Regardless of a participant’s previous exposure to an integrated development initiative such as the Millennium Villages Project, the full-day excursion has tremendous educational value. Development novices walk away with a deeper understanding of the theory behind investing in a series of holistic interventions to help villagers break through the poverty trap. Experienced students or professionals capitalize on the opportunity to expand their country specific knowledge and speak face to face with some of the project’s 25,000 beneficiaries. All visitors are captivated, moved, and ultimately enriched by the cultural aspects of the program itinerary, which include a delicious local lunch and an opportunity to learn more about the process of healing the wounds left by the genocide.

For groups of seven or more participants, the excursion closes with a visit to the village of unity and reconciliation, where survivors of the genocide live peacefully alongside perpetrators and returnees. After hearing testimony from community members, the visitors are treated to an ubusabane, or local get together, that features food and traditional dancing. For smaller groups, participants can hear insights into the reconciliation process during an intimate visit to an individual’s home. The locals who volunteer for this exchange are financially compensated for their time and participation.
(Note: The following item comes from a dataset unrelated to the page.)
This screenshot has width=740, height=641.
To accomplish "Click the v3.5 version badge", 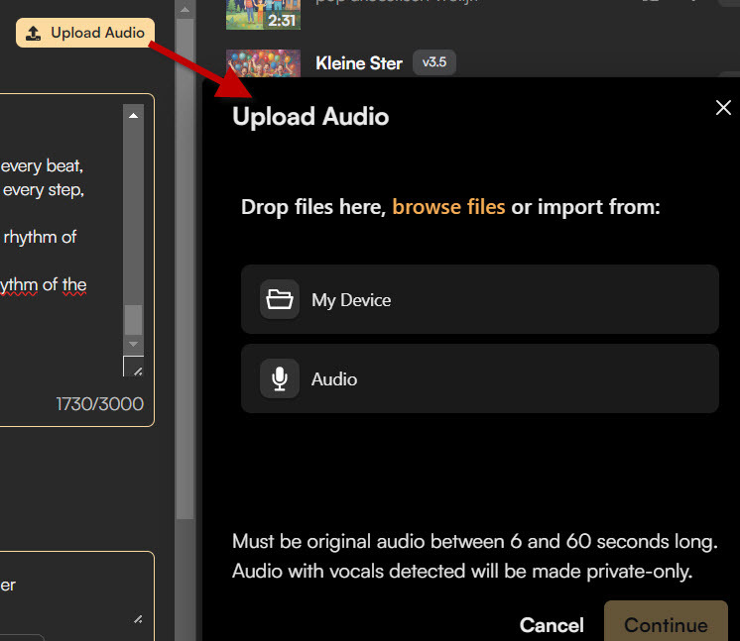I will click(x=433, y=62).

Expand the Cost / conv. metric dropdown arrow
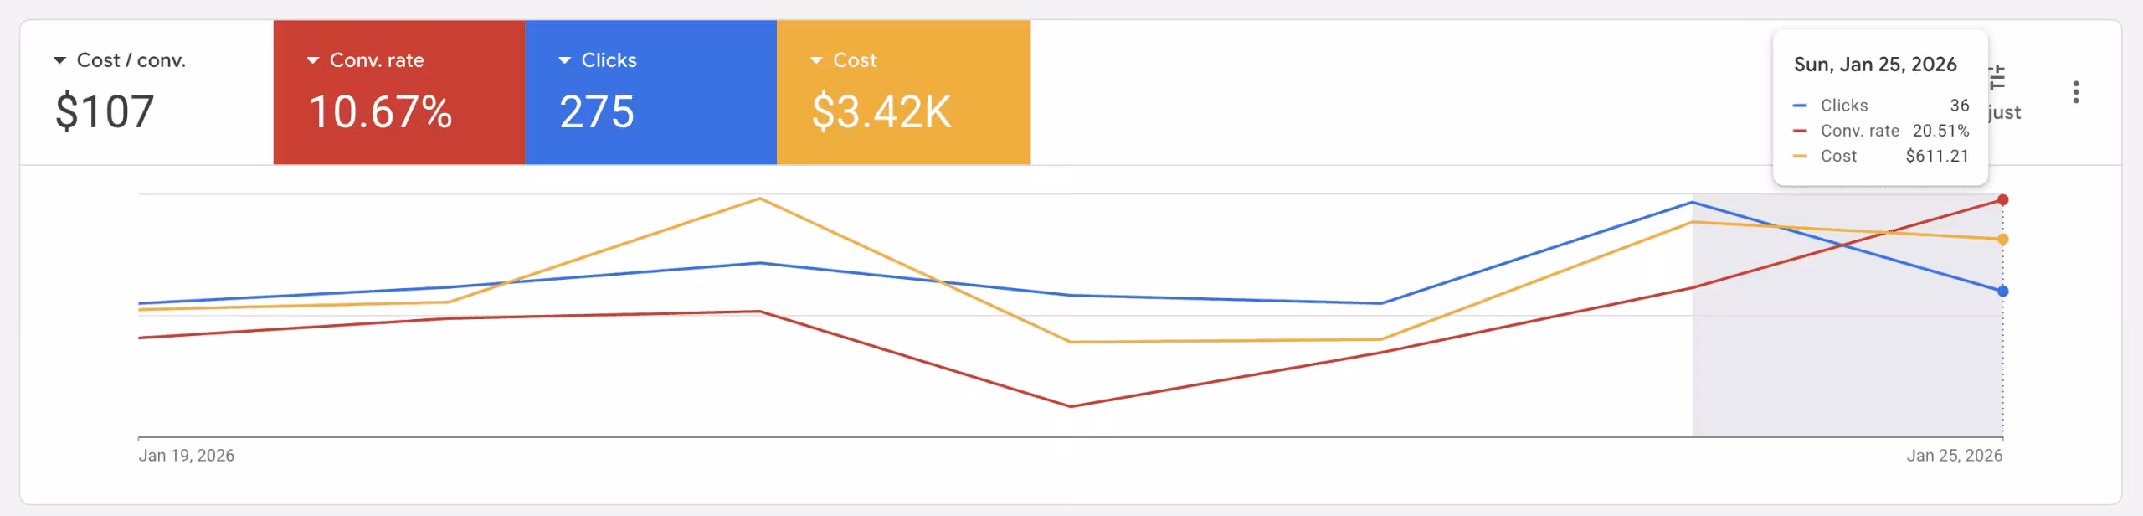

In fact, the system of compensation is what makes the Millennium Village Tour not only an educational excursion, but a chance to contribute to local economic development and empowerment. New Dawn Associates operates a profit sharing mechanism that ensures that at least 70% of the profits from all tours directly benefit the community partner. In the case of the Millennium Village, this means that funds are also distributed directly to a local guide, the Nyamata memorial, the farmers visited, and the dancers who perform at the village of unity and reconciliation. In addition, 2,000 RWF per visitor automatically goes to a community fund, although many large groups of delegates are moved to contribute more. The community has identified education and health initiatives as priorities for the fund, but it may also be used in the future to support enterprise development. Members of the tourism cooperative are discussing the idea of using money from the fund to finance the construction of Mayange’s first restaurant, a step that would not only please residents and generate local jobs, but also keep tourism dollars within the village, as visitors currently eat lunch in the neighboring sector.

Since the Millennium Village Tour began in June of 2007, the community has welcomed more than 500 visitors and received approximately 7,000,000 RWF, or $12,500 US, in direct community benefit. However, this figure does not begin to account for the increase in sales of hand-woven baskets at the Imirasire basket weaving cooperative, or measure the donations, both physical and monetary, that visitors have given following a life-changing experience in the Millennium Village. The pride and joy of Mayange B Primary School, for instance, is a classroom boasting fourteen desktop computers, ten of which were donated by a former tourist.

Ultimately, the Millennium Village Tour and the four other community-based excursions offered by New Dawn Associates are about helping visitors look beyond Rwanda’s traditional tourist offerings into the lives of its citizens, and perhaps even inside themselves. As the writer Maya Angelou once said, “Perhaps travel cannot prevent bigotry, but by demonstrating that all peoples cry, laugh, eat, worry, and die, it can introduce the idea that if we try and understand each other, we may even become friends.” With friendship, we may even become closer partners for progress.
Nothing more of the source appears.